Update the piece on the Ems telegram from the words "He had shown" through "only half done.", replacing "Italian unity" with "Italian independence".

▶ _Quoted passage_:
§
It looks like you're using an Ad Blocker.

Please white-list or disable in your ad-blocking tool.

Thank you.


Some features of ATS will be disabled while you continue to use an ad-blocker.


The Ems Telegram- The Fake News that started a war

page: 1

log in


posted on Sep, 8 2018 @ 08:55 AM
On the morning of the 13th of July, 1870, Frederick William IV, the King of Prussia, met Count Benedetti, the French ambassador, on the promenade of the spa town of Ems.
It became one of the most notorious encounters in the history of diplomacy.
Their discussion was frank but courteous, and they parted company amicably enough. Yet only a couple of days later, this conversation was plunging the two countries into one of the greatest wars of the century, a war which overthrew one Empire, established another, and left a legacy of bitterness which was still active in 1945.

The “Ems telegram” was the main account of their meeting.
The grand secret of the war, not revealed until the later publication of Bismarck’s Memoirs and “Table Talk”, was that the Ems telegram came in two versions. There was the version which the king sent back to Berlin, and there was the version which Berlin published to the world. That second version was the one which ignited the conflict.
Since I don’t know German, I take these telegrams and surrounding events from John Morley’s “Life of Gladstone” (Vol1 pp958-968). I’ve also inherited a textbook used in French schools in about 1900.

The topic of the conversation was the minor prince Leopold of Hohenzollern-Sigmaringen. The de facto dictator of Spain, Marshal Prim, had invited him to be a candidate for the recently vacated Spanish throne.
The king was involved as head of the house of Hohenzollern. The etiquette of German aristocracy required the prince to seek his consent.

The ambassador was involved because of the political sensitivity of his master, Napoleon III, Emperor of France. This Napoleon was the nephew of the original Bonaparte, and always struggled to find a really sound basis for his own authority.
He had shown his liberal credentials by starting a war for the benefit of Italian unity, but spoiled the effect by giving up when the job was only half done.
He had sent an expedition into Mexico to display his army, but the Mexican affair ended as a fiasco.
He was currently maintaining a garrison in Rome to protect the secular power of the Pope, showing his Catholic credentials at the expense of what was left of his liberal credentials.

Napoleon was jealously watching the growing power of Prussia. When the Prussians defeated the Austrians and became leaders of the new North German Confederation, he thought his prestige demanded “compensation”. Something on the west bank of the Rhine would be nice.
In 1867, he had tried to acquire Luxemburg from its hereditary owner, the king of Holland. Unfortunately Luxemburg was also a vital frontier fortress, already garrisoned by the Prussians.
Punch had a cartoon which portrayed Bismarck as “the Man in Possession”, blocking the gate of the “highly eligible property, for sale by private contract” against the prospective purchaser and his royal escort;

Emperor Napoleon; “I- a- have made an offer to my friend here, and –“
The Man in Possession; “No, have you, though? – I rather think I was the party to apply to.”
Emperor Napoleon; “Oh, indeed! Ah! Then in that case I’ll- But it’s of no consequence.”

They called it “To be sold”, which also implied that Napoleon had been “sold”, in the slang of the time.
§
▶ _Collected data_:
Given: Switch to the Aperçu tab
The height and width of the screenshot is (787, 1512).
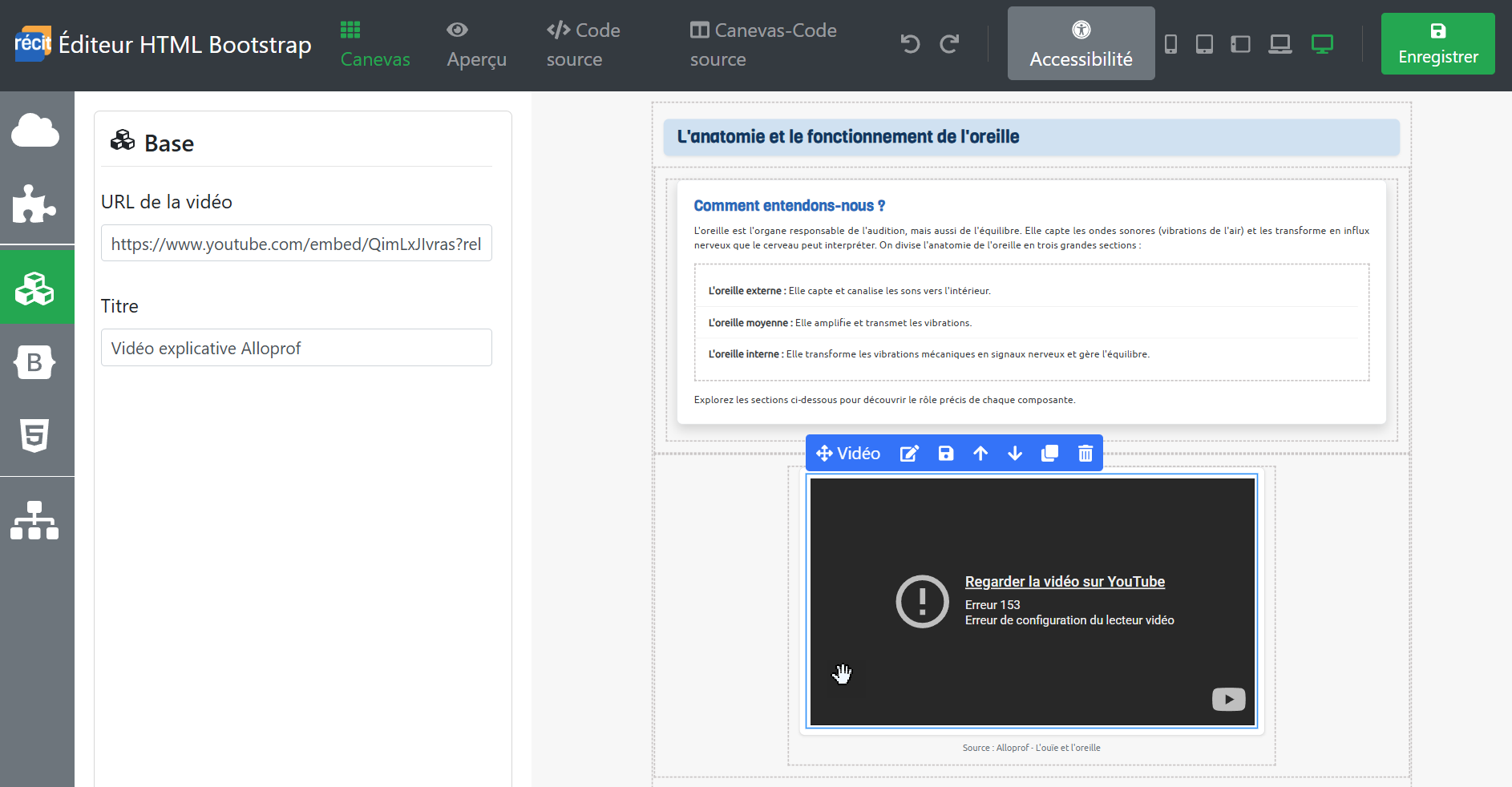Looking at the screenshot, I should click(x=476, y=45).
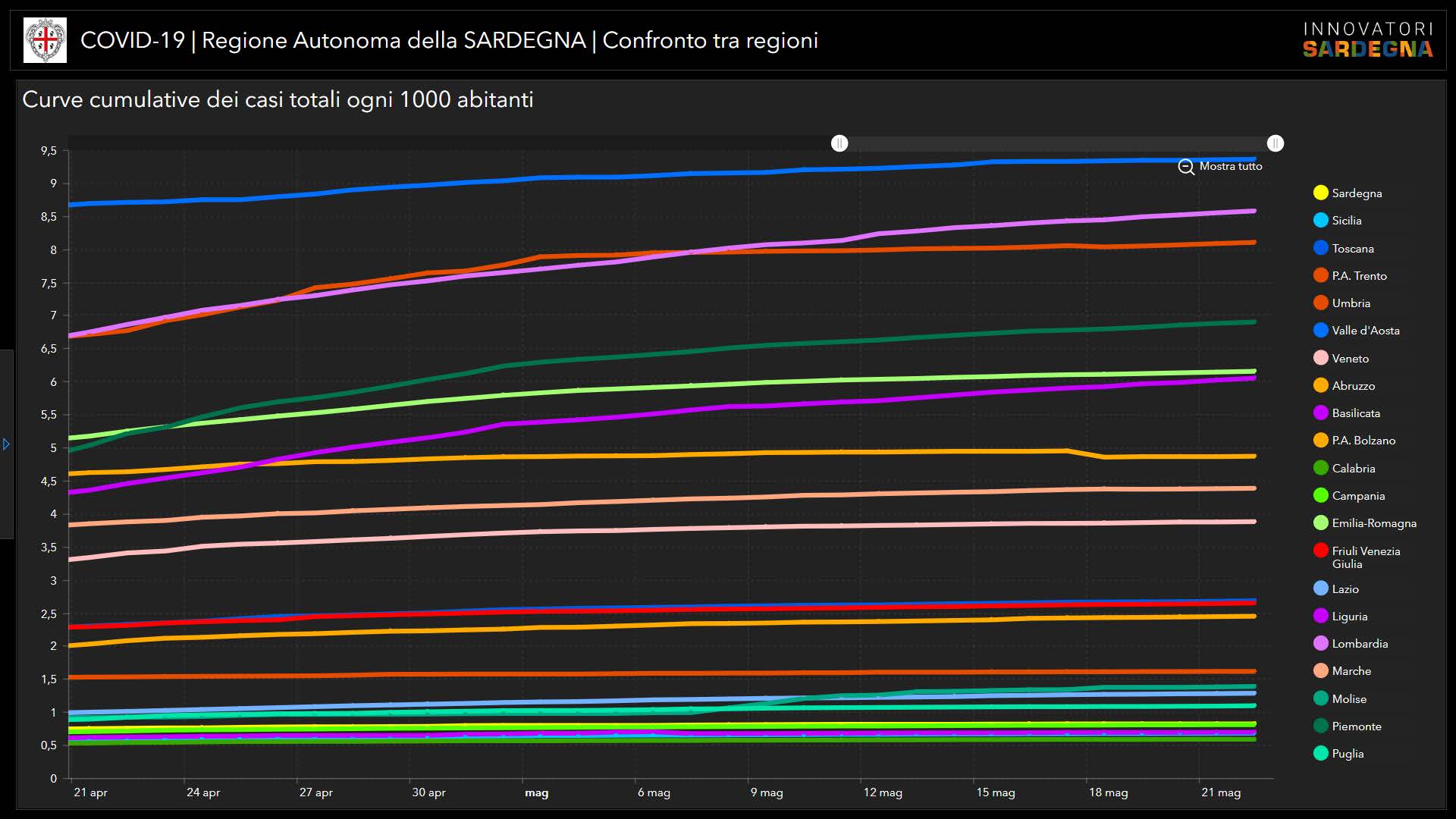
§
▶ _Problem solution_:
He had shown his liberal credentials by starting a war for the benefit of Italian independence, but spoiled the effect by giving up when the job was only half done.